▶ [THE INPUT]:
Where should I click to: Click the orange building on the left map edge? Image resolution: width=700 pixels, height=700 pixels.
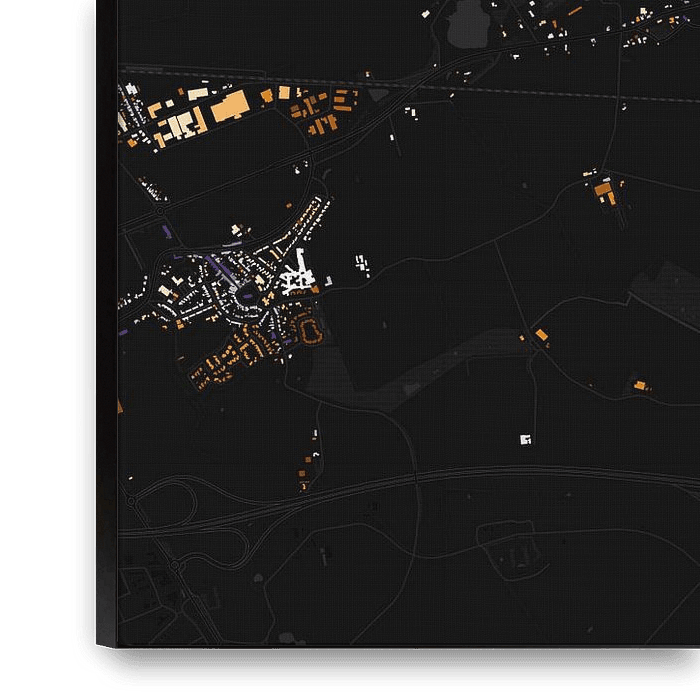click(x=120, y=406)
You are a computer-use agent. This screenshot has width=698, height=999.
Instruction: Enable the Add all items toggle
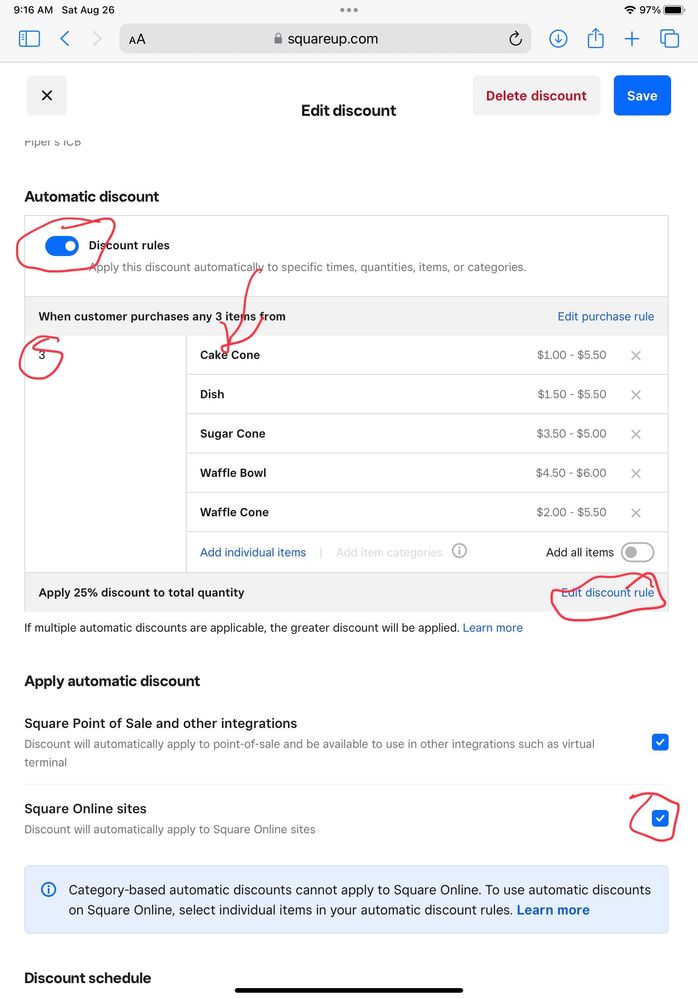click(x=637, y=552)
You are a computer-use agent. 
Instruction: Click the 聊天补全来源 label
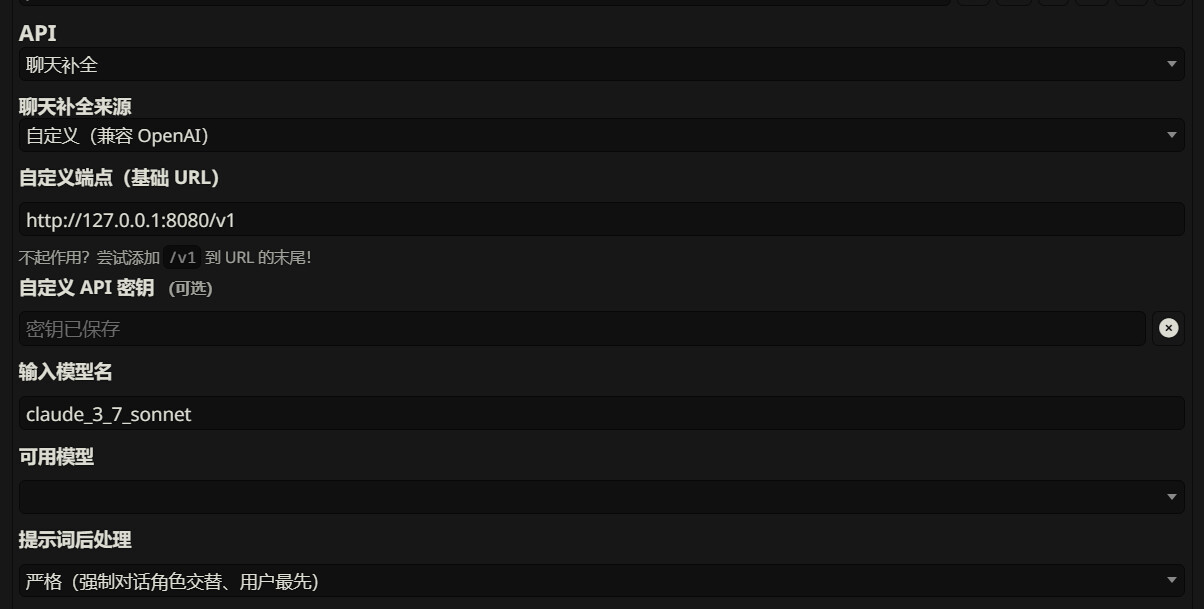[75, 106]
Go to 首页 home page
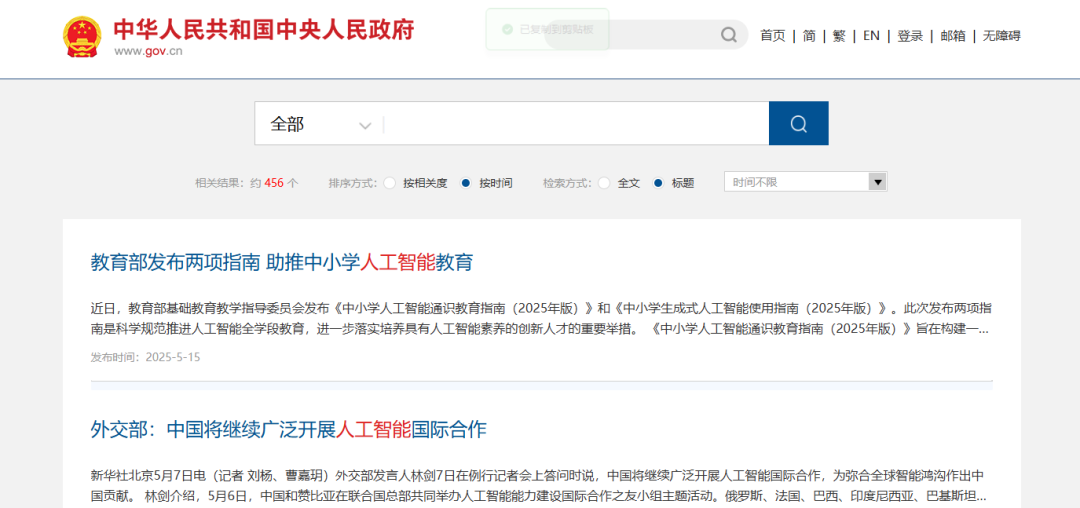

▶ [TASK TO CARRY OUT]: Where a line of the data holds the word "agent", copy that line.

▶ [FINAL ANSWER]:
You are a computer-use agent. This screenshot has width=698, height=999.
You are a computer-use agent. 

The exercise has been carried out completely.